Film Review: "Larry Crowne"

Larry Crownelc-LCrowne
Directed by Tom Hanks
Written by Tom Hanks, Nia Vardalos
Starring Tom Hanks, Julia Roberts, Bryan Cranston, Cedric the Entertainer, Rob Riggle

Larry Crowne purports to be another film that reflects the tough economic times that all too many Americans are facing. While it’s an innocuous way to spend 90 minutes, it is certainly no Up in the Air.

The titular character, Larry Crowne, is a hardworking team leader at a San Fernando Valley U-Mart, a big chain retailer modeled after you-know-what. Despite being well-like by colleagues and having been named “employee of the month” eight times, Larry is called into a meeting with store executives and told that he is being let go because he lacks a college degree.

While the film says that Larry is a victim of downsizing, it seems that he is instead hurt by a new, sudden “up or out” philosophy at the store: without the sheepskin, he can never be promoted.

So after pounding the pavement and discovering that it is hard to find a decent paying job when you are over 50 -- even if you unexpectedly lose your previous one -- Larry decides to enroll in fictional East Valley Community College in the hopes that it will lead to a better economic future for him.

Rather than be told to enroll in technical classes, such as accounting or computer networking, he is told by a liberal arts-oriented dean to take Speech, Composition (although we never see him in that class) and Economics 101.

(Based on my experience, the only thing that matters in Economics is supply and demand, while everything else is used just to fill up textbooks.)

Larry’s speech professor, Mercedes Tainot (Julia Roberts), is a bitter burnout whose favorite activity at home is breaking out the blender and downing one margarita after another.

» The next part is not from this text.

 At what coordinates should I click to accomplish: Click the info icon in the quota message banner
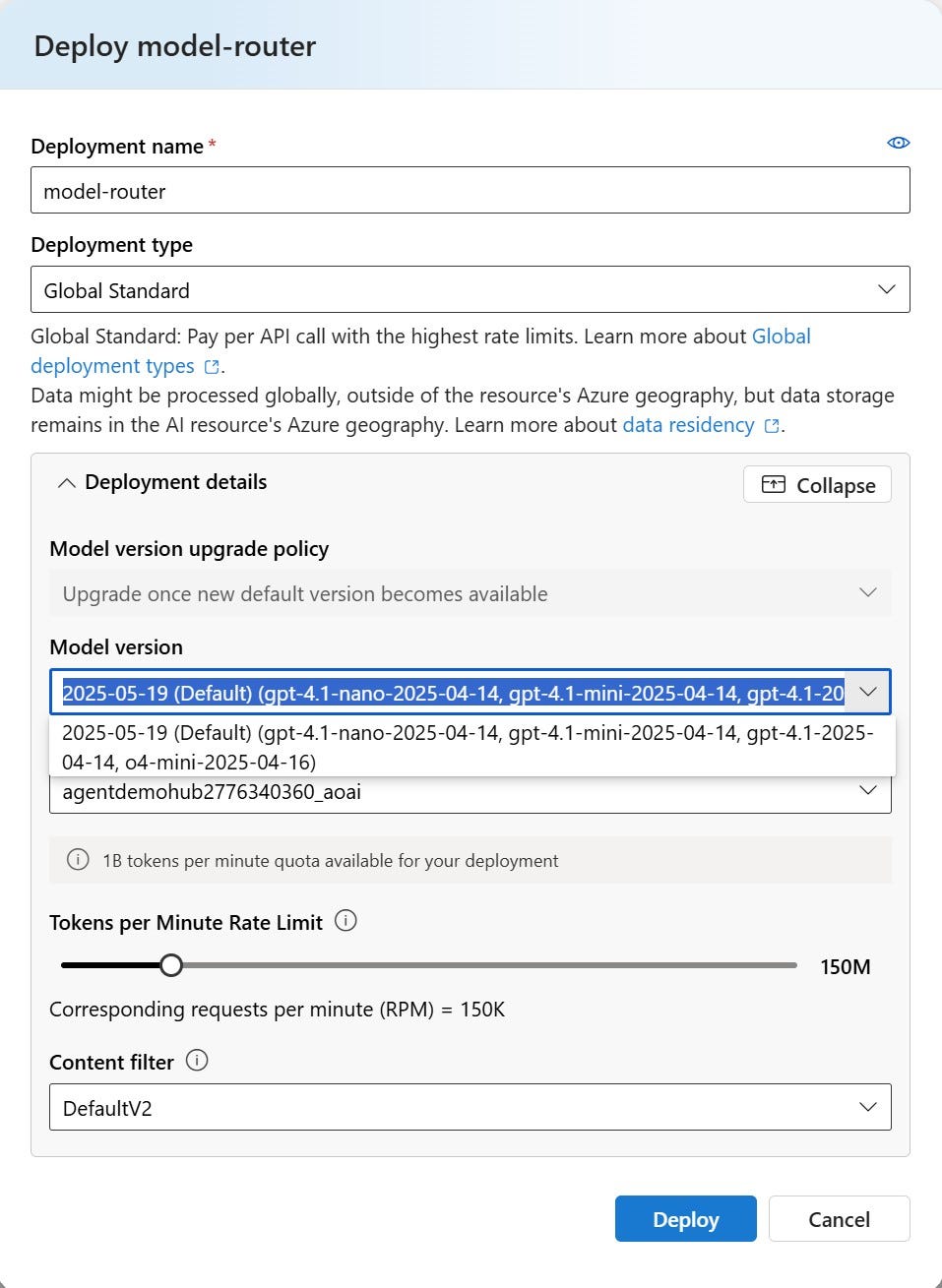[x=78, y=860]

She is married to a failing writer who spends his days surfing the web for new porn sites. It is only a matter of time until she finds herself attracted to salt-of-the-earth Larry.

Larry Crowne had the ingredients to be a good film, but it is unfortunate that it loses its focus rather early. We are supposed to believe that AARP member Larry would be sought out by a group of young, mostly Hispanic, motorcycle riders to be their newest member.

To be fair, in a refreshing change of pace, motorcycle enthusiasts are portrayed as upstanding citizens instead of criminal gang members. The film also points out the great gas mileage motorcycles get.

The notion that Roberts’ character, an aspiring Medieval English scholar, would embark on a romance with Hanks, a part-time short order cook who is now a full-time student where she teaches, is rather far-fetched, even for romantic comedies.

One positive for the film is its supporting cast. Cedric the Entertainer nearly steals the film as Larry’s next door neighbor who is always having a flea market on his lawn. He enjoys the haggling far more than the actual selling.

The always welcome Rob Riggle is hysterical as a blowhard U-Mart executive who gets his comeuppance.

Larry Crowne is not an awful film. It just should have been a lot better.